- [GIVEN TASK] In the listing below, rename "Create Template" to "New Template" in the stretch from the line containing "The image size is (628, 627)." through the line containing "Looking at the screenshot, I should [x=739, y=139].". Return only those lines with everything else unchanged, and leave out the pictures.

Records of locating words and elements
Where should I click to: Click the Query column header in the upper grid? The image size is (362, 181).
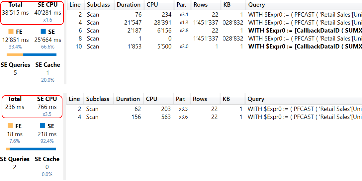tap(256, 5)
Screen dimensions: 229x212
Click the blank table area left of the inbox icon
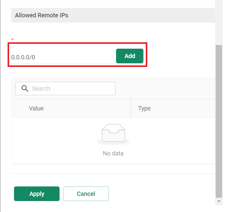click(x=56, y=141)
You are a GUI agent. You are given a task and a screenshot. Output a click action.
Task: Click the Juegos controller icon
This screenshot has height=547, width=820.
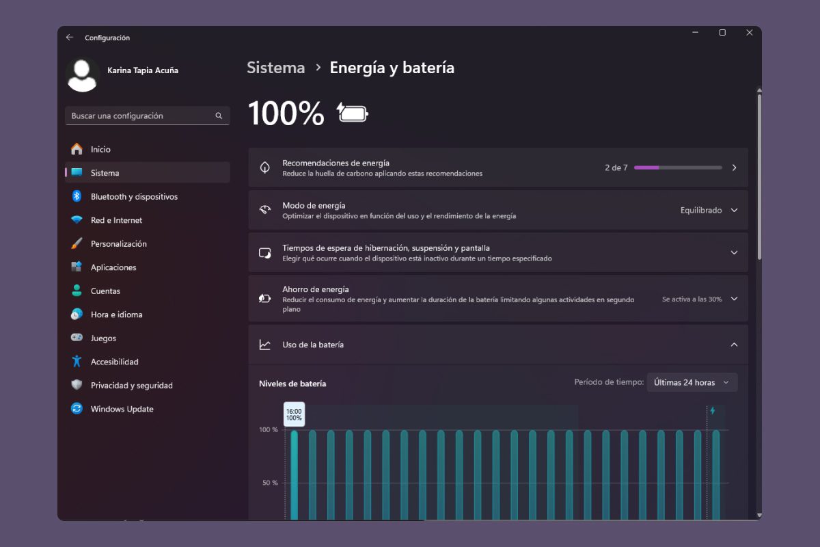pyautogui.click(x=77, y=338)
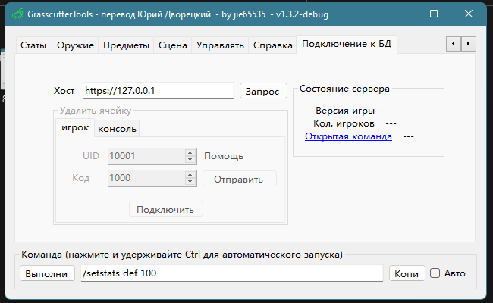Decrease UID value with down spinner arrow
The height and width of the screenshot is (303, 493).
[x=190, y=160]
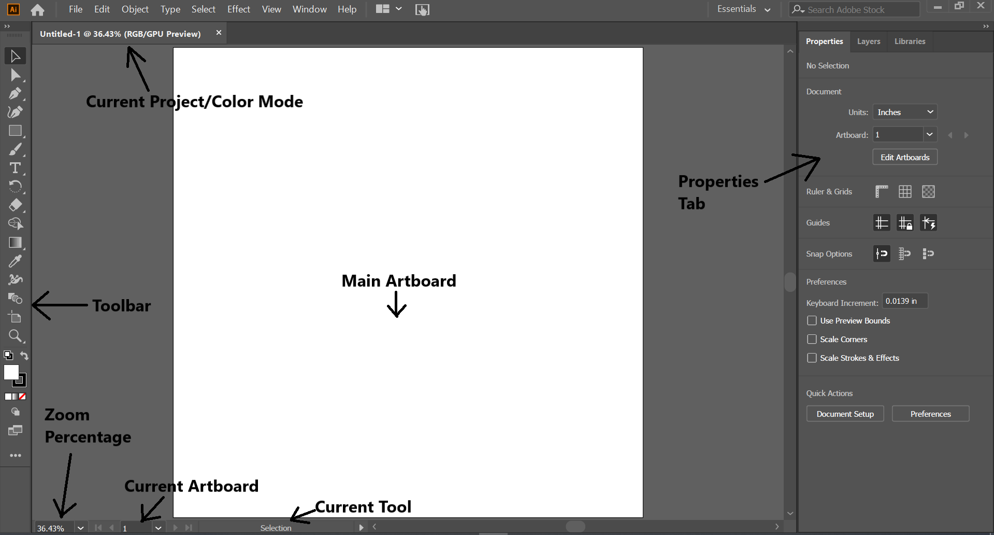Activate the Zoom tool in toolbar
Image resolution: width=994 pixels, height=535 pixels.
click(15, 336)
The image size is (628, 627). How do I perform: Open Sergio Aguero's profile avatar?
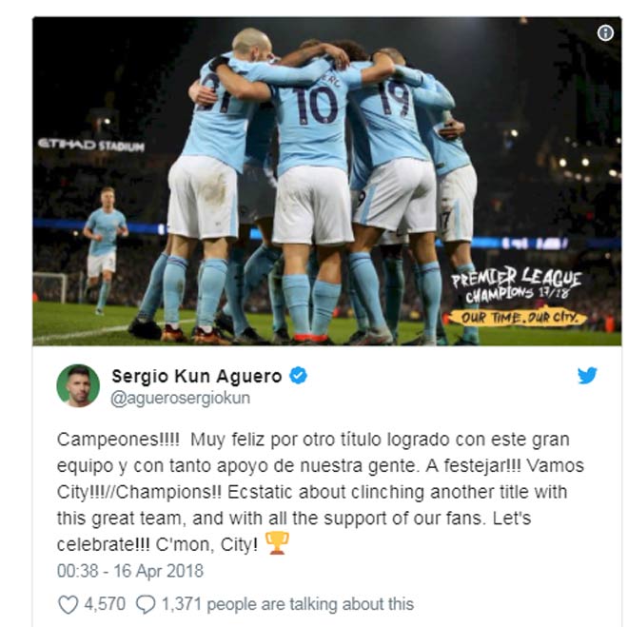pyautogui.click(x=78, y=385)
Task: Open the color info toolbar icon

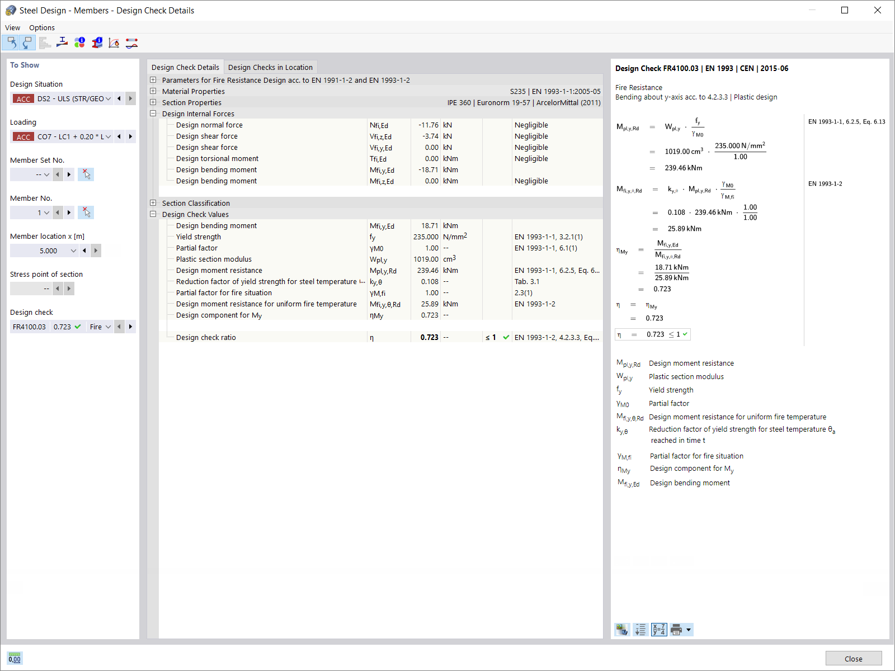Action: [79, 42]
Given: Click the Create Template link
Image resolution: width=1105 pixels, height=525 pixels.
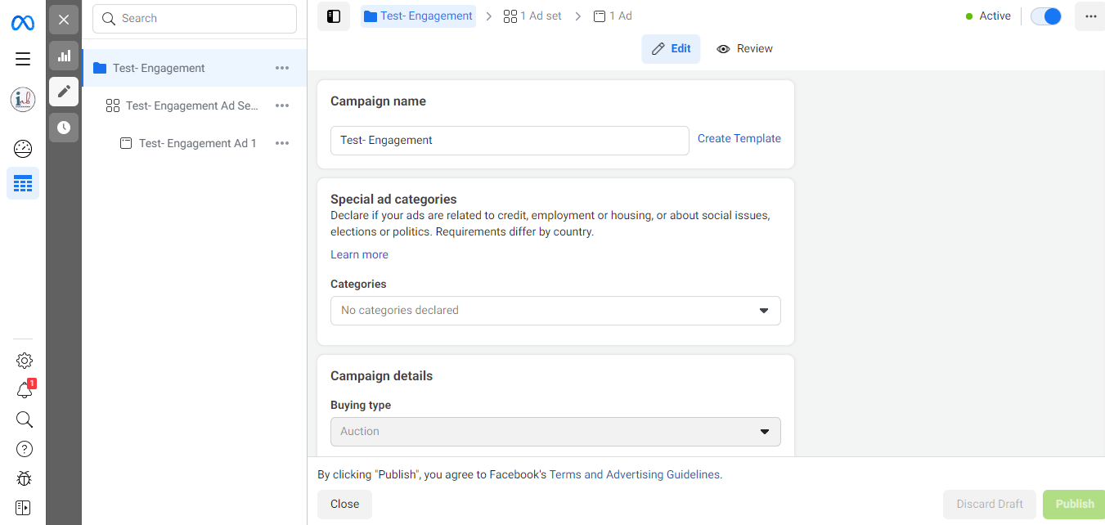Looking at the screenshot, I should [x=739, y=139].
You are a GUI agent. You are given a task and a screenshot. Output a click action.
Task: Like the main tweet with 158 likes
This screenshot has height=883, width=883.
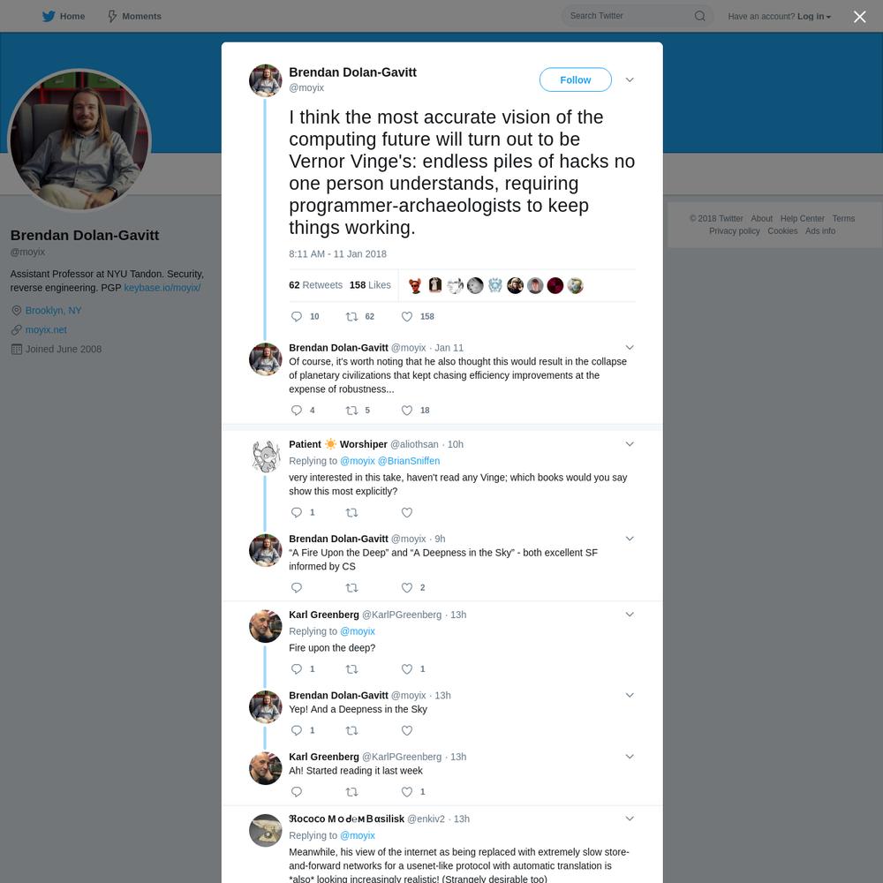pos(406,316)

...

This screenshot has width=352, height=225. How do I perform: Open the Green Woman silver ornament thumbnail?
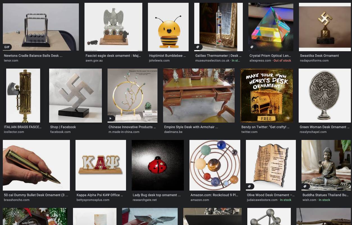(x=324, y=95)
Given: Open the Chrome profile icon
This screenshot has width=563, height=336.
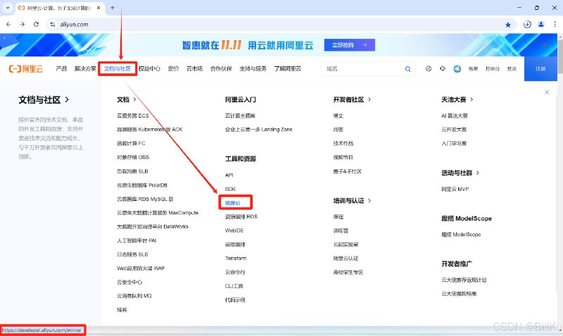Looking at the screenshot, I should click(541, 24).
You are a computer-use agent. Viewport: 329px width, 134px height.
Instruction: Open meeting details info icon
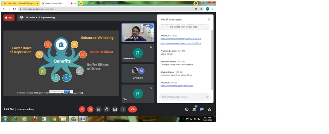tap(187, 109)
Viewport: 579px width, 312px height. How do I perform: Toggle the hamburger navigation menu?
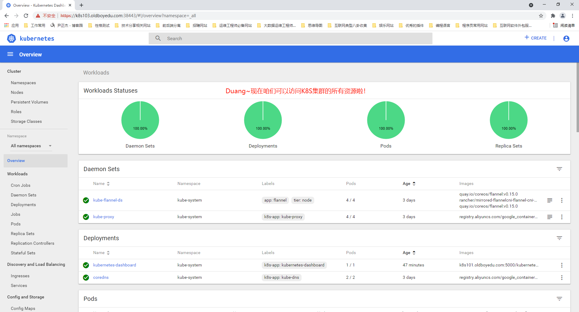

- [THE RESPONSE]
The image size is (628, 627). How do I perform: Open Sergio Aguero's profile avatar?
pyautogui.click(x=78, y=385)
Task: Open the color info toolbar icon

Action: [79, 42]
Given: Click the New Template link
Image resolution: width=1105 pixels, height=525 pixels.
Looking at the screenshot, I should [x=739, y=139].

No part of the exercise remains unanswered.